The Affirm VP assay (Becton Dickinson, Sparks, MD) is a synthetic oligonucleotide probe test that uses a rapid (30 min), semiautomated nonisotopic assay for high concentrations of G. vaginalis nucleic acids. It uses two distinct single-stranded probes, a capture probe, and a color development probe. The detection of greater than 5 × 105 CFU of G. vaginalis per milliliter of vaginal fluid is used to diagnose BV, which was similar to a BV diagnosis using clue cell detection by wet mount and the Nugent score among a population of sexually transmitted disease clinic attendees (40). The DNA probe test had a reported sensitivity of 90% and specificity of 97% compared with the detection of clue cells by microscopy and sensitivity of 94% and specificity of 81% compared with Nugent score diagnosis of BV. However, because G. vaginalis can be detected in 36% to 55% of women without clinical signs of BV (7, 41–43), this test is most useful in symptomatic patients and when used in conjunction with vaginal pH and the presence of amine odor. Using these additional clinical criteria can increase the sensitivity to 97% and specificity to 71%. Because mixed infections are common, this assay now also offers the ability to diagnose the other common causes of vaginitis, such as Candida spp. and Trichomonas vaginalis. The company markets this triple test as the Affirm VPIII microbial identification test (Becton Dickinson, Sparks, MD).

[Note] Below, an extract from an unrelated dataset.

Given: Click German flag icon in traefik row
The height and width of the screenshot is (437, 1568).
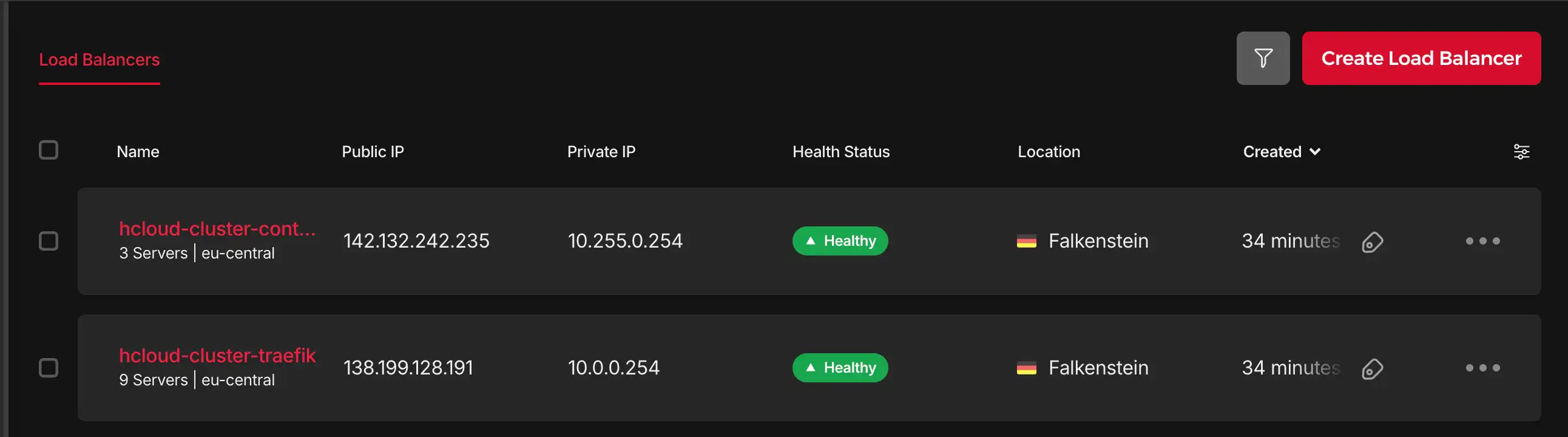Looking at the screenshot, I should pos(1026,368).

(ii) Bacterial vaginosis/vaginitis panel.
This DNA probe test (Quest Diagnostics, Secaucus, NJ) is FDA approved for use in symptomatic patients only. It uses nucleic acid hybridization and has two distinct single-stranded probes for G. vaginalis. The test is read as negative if there are less than 2 × 105 CFU G. vaginalis. However, as noted previously, up to 55% of women without BV may harbor G. vaginalis in low concentrations. The detection of G. vaginalis is not diagnostic of BV, and other clinical indicators (i.e., Amsel's criteria) should be used to help make the diagnosis. Additionally, this test was not studied in patients who were given treatment and cannot be used to gauge response to treatment. The expanded panel includes the detection of Candida spp. (1 × 104 CFU) and T. vaginalis (5 × 103 trichomonads).

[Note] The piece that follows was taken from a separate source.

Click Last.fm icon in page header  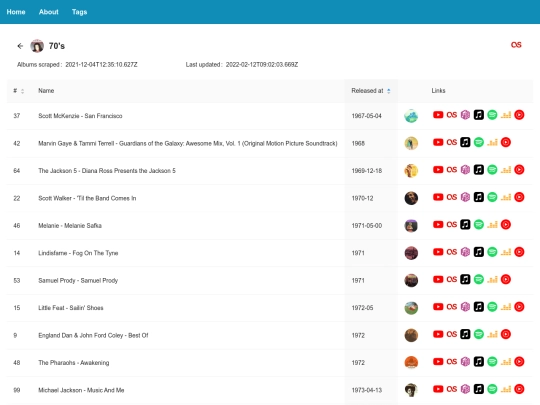click(x=516, y=45)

Nucleic acid amplification tests.
Nucleic acid amplification tests (NAATs), such as PCR, are theoretically capable of detecting as little as one organism in a sample. Many research and commercially available NAAT assays have been published. They use techniques that enzymatically multiply a specific nucleic acid sequence exponentially, resulting in the production of billions of copies of the sequence in a short period of time. The amplified product is then easily detected by DNA probes or other methods. These real-time PCRs have been used by many researchers, as DNA amplification can be observed in real-time, which eliminates the need for postamplification analysis and decreases the chances for contamination.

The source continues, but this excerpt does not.